In part one of my weight lifting series for beginners I talked about how many days per week you should be training. If you missed the post, you can read it here. To summarise, I recommend three options when it comes to lifting: three full body sessions, a four day upper/lower body split, or a four to five day body part split for the aspiring bodybuilder.
So now that you know how many days per week you should be going to the gym, what exercises should you do?
Every single time you lift weights, you should base your workout around one heavy, compound movement. The four main exercises are a squat, deadlift, bench press or overhead press. In most cases, and certainly if you are a beginner, these exercises should be performed first in your workout when you have the most energy and focus.
Each compound lift can be varied slightly both to prevent boredom, and to ensure proper technique is mastered. For example, I usually teach a client to goblet squat to a box and then front squat, before teaching them a full barbell back squat (I wrote two posts covering back squats here and here).
My deadlift progression usually starts with cable pull-throughs and then straight-legged deadlifts to ensure the hip hinge has been perfected. You can usually start off with a bench and overhead press straight away, unless you have serious mobility issues.
Given that I have listed four exercises, you’re probably thinking what you should do if you only have three days per week to train. Squats and deadlifts are generally the most taxing of the four exercises, so always separate them. I would therefore recommend sticking the two presses on the same day.
If you have four days per week to train, it’s easy – just do each compound movement on a separate day. If you are training five days a week, I usually recommend focusing on chin-ups or pull-ups as your additional compound lift – especially if you are a woman. When I was teaching myself to do unassisted chin-ups, I always did them first in my workout. Now, if I do even one exercise before attempting chin-ups, my performance suffers.
So far you have one compound exercise making up the base of your workout. What next? Here’s where it gets tricky, and many people overthink something that can really be quite simple.
Fill the rest of your session with accessory movements. Overall, including the compound lift, you want to perform four to eight exercises per session. The exact number depends on how many sets you are doing, which I will discuss in my next post.
The accessory movements are just that – an accessory to the main lift, and designed to complement it. Choose exercises that are within the same realm. For example, don’t do an overhead press on leg day. Generally speaking – and if you are breaking up your workouts this way – squats are on leg day, bench presses are on chest day, overhead presses are on shoulder day, and deadlifts can fall either on leg day or back day. Of course, if you are always doing full body workouts, it doesn’t matter so much when you perform each exercise.

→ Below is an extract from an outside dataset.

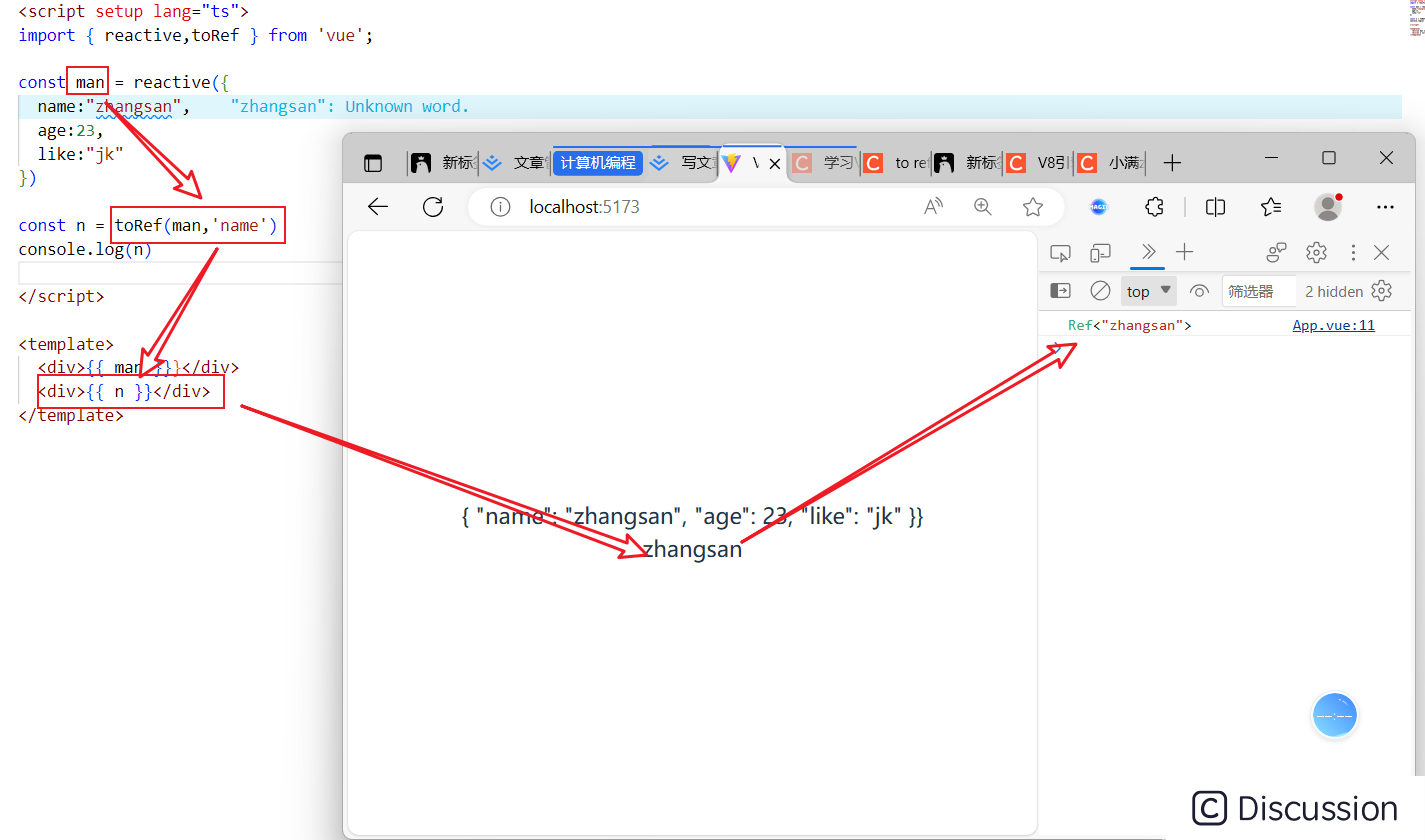Switch to the 计算机编程 browser tab

597,162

If you are performing a body part split workout, it’s quite easy. Just pick exercises that target that day’s muscle group! With a four day upper/lower body split, you can either try to hit all the muscles of the upper or lower body in a single session, or break down the muscle groups even further. For example, two legs sessions per week might involve hitting quads, hamstrings, glutes and calves equally twice, or you could target quads and calves one day and hamstrings and glutes on the other.

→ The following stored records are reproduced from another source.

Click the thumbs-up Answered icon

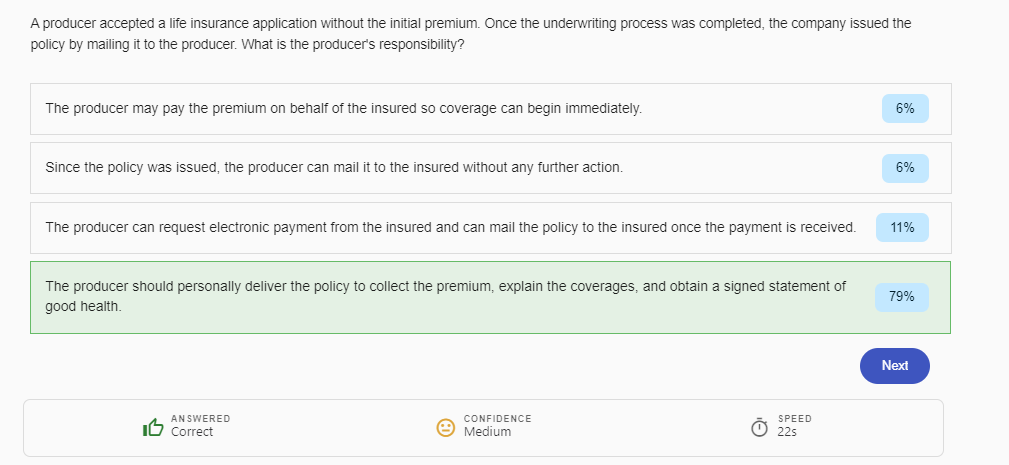click(153, 427)
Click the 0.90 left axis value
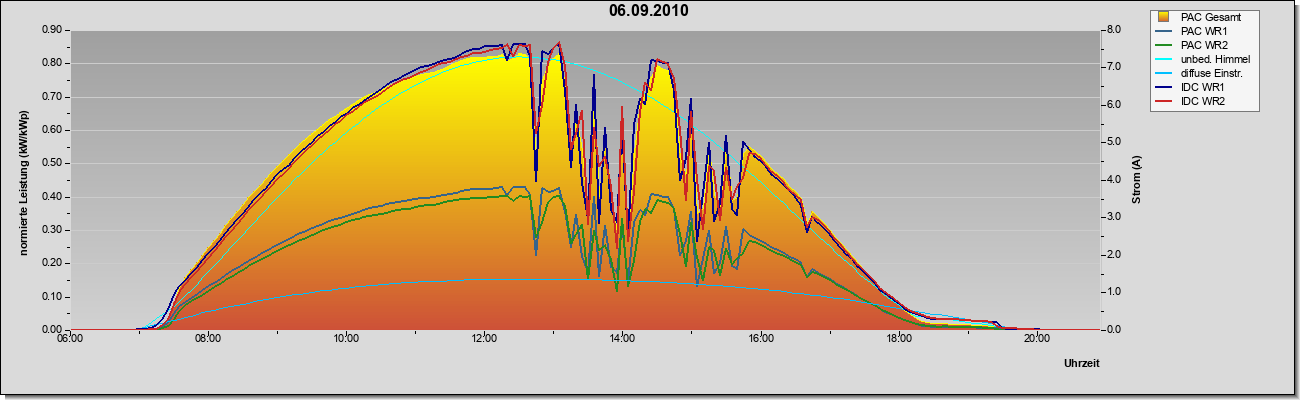The image size is (1300, 400). [x=50, y=30]
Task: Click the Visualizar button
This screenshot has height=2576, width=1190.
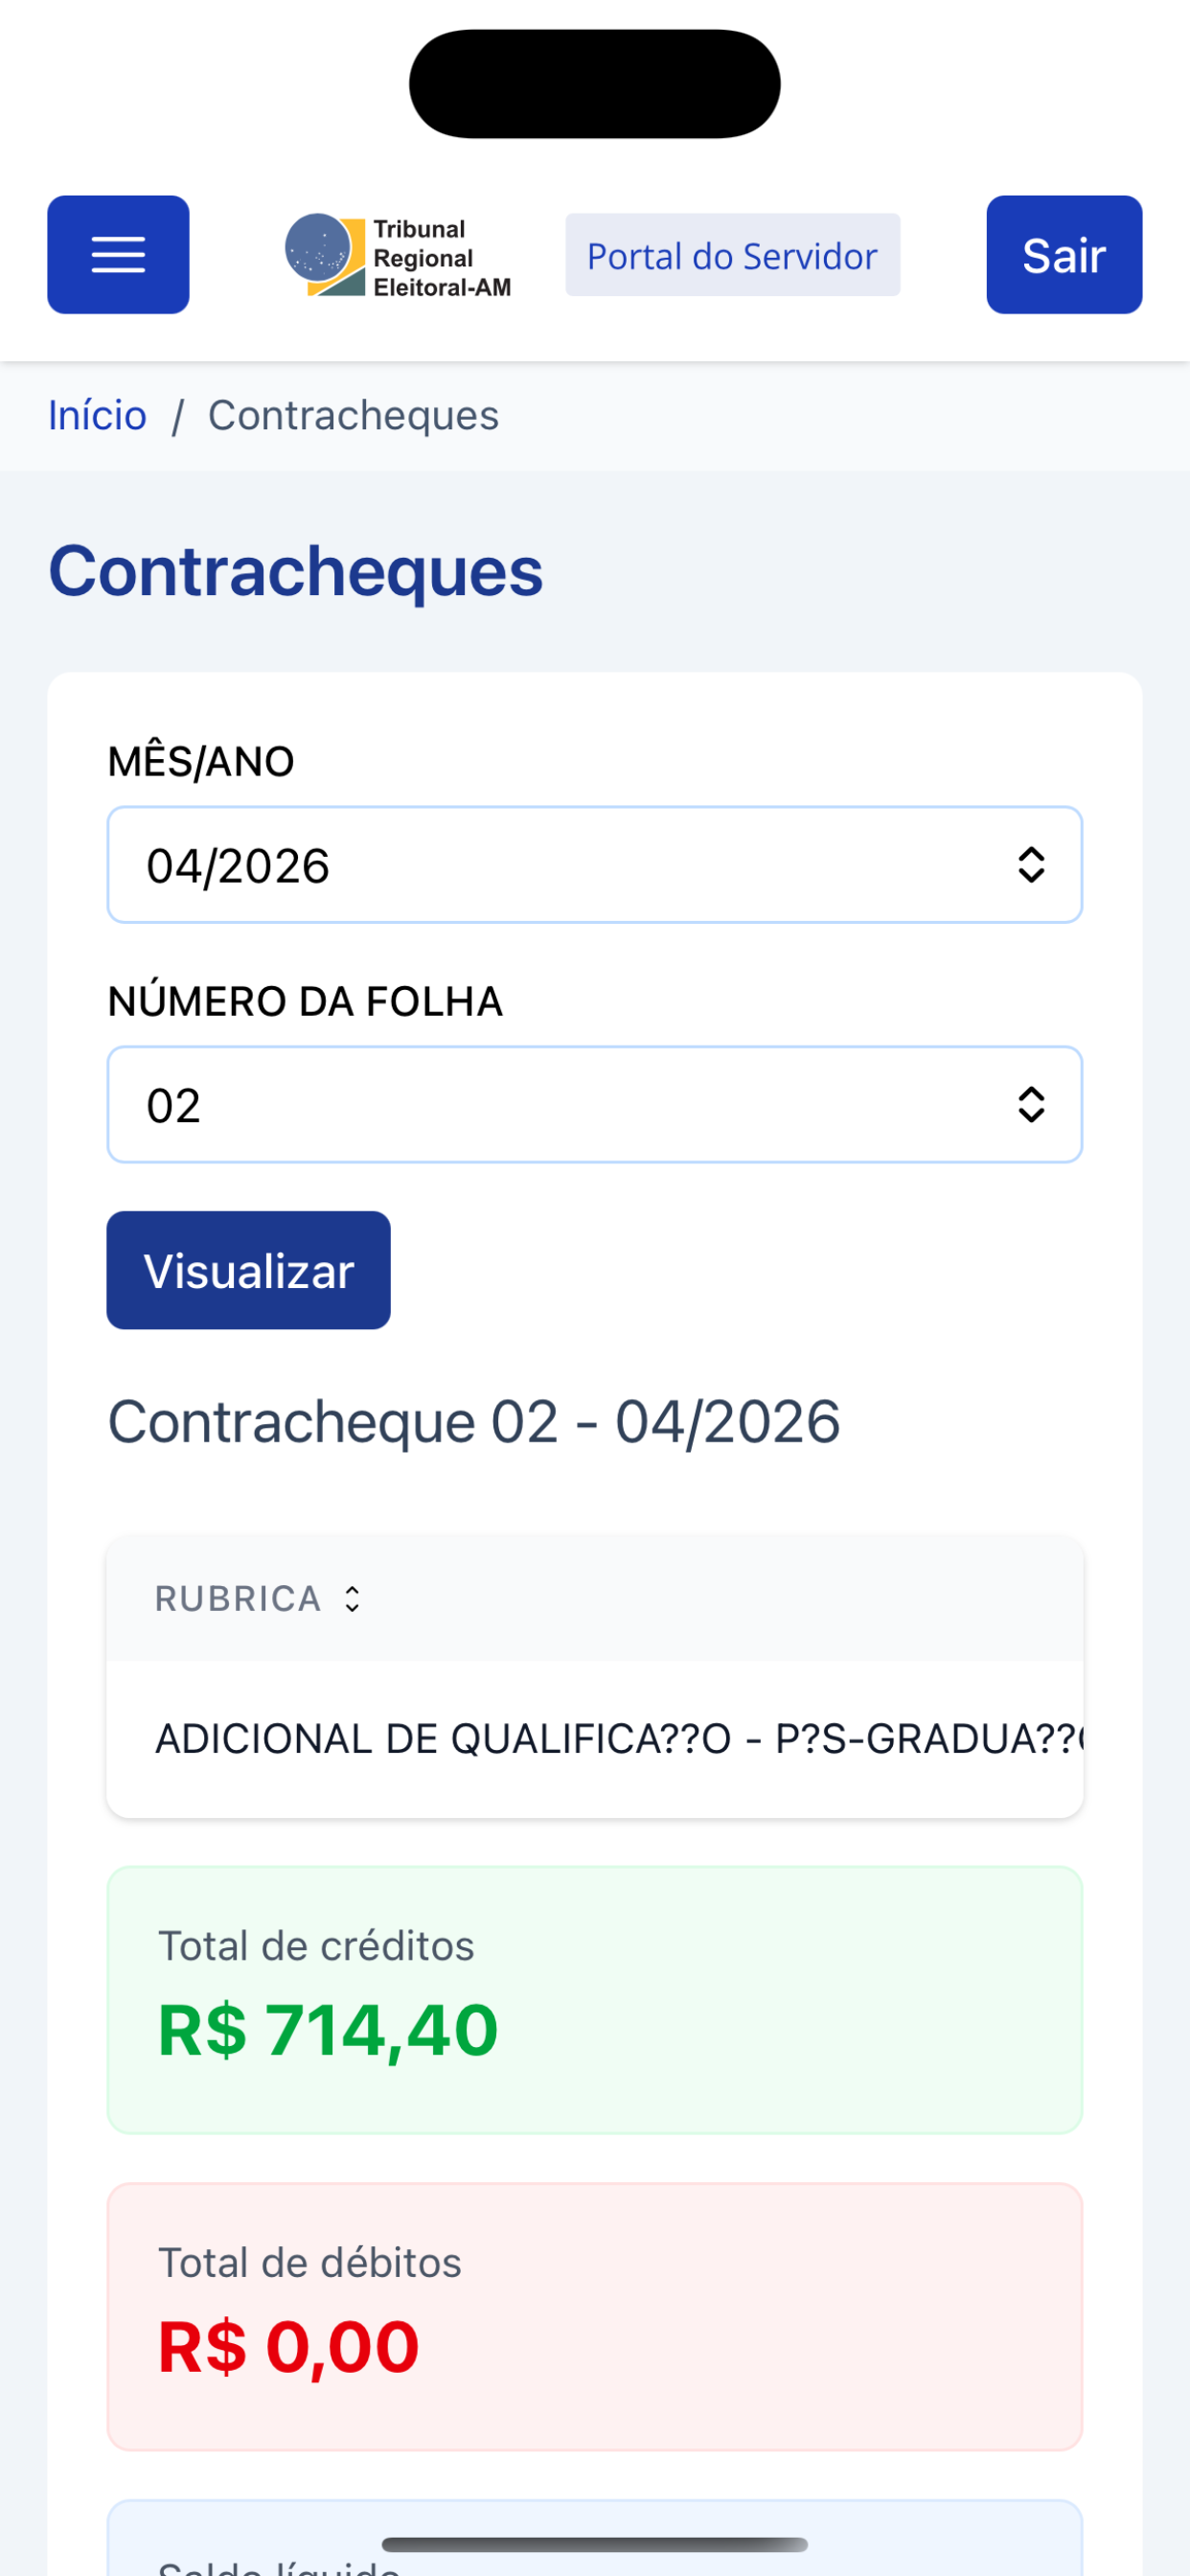Action: (x=248, y=1270)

Some things to keep in mind:
- Make sure you hit each body part (quadriceps, hamstrings, glutes, chest, back, shoulders, etc) with at least two to four different exercises per week. If you’re doing three full body workouts per week, you could do one exercise for each muscle group per workout or you could target certain muscle groups more than others on various days. Train opposing muscle groups (eg biceps and triceps, quads and hamstrings) equally in order to prevent muscular imbalances.
- Balance your workout between pushing (eg presses) and pulling (eg rows) exercises. Think of your body as a machine which you are trying to work most optimally, rather than an individual collection of muscle groups. Make sure you incorporate some single side training (eg single arm presses, split squats) to make sure both sides of your body are equally strong.
- Follow the same workout for four to eight weeks. Do not change the exercises every single session, or you will never be able to tell if you are progressing.
- If you are mixing various muscle groups throughout your workout, you want to do all of the exercises targeting one muscle group first before moving on. For example, if you are doing a chest and triceps workout, perform all of the chest exercises before doing any tricep exercises. You want to keep the working muscle group warm to prevent injury, so don’t give it time to cool down.
- Leave 48 hours before hitting the same muscle group again – don’t do two leg days in a row.
- There are hundreds of exercises for each body part to choose from, so I’m not going to list them all (visit my Weekly Workouts page to see some of the exercises I’ve already covered). Don’t overthink your selection – you will not be stuck with these exercises forever! Remember that the compound lifts are the most important and, so long as you’re not using a bosu ball, you can exercise some freedom in choosing your accessory lifts.
- Limit the number of machines you use. Make sure you can master your own body weight and then use free weights (barbells and dumbbells) to master movement patterns.
- I typically recommend one to two days of abdominal training per week. Perform two to three exercises targeting the core muscles at the end of your weights session. You need your core strength during all of the compound and some of the accessory exercises, so it makes no sense to fatigue your abdominal muscles first.
Please note that this is quite a simplified explanation of exercise selection. This is where working with a trainer can come in handy, as there are a number of important factors we consider in program design – such as muscular endurance, progression, targeting weak muscle groups and planning periodisation.
What is your favourite compound lift?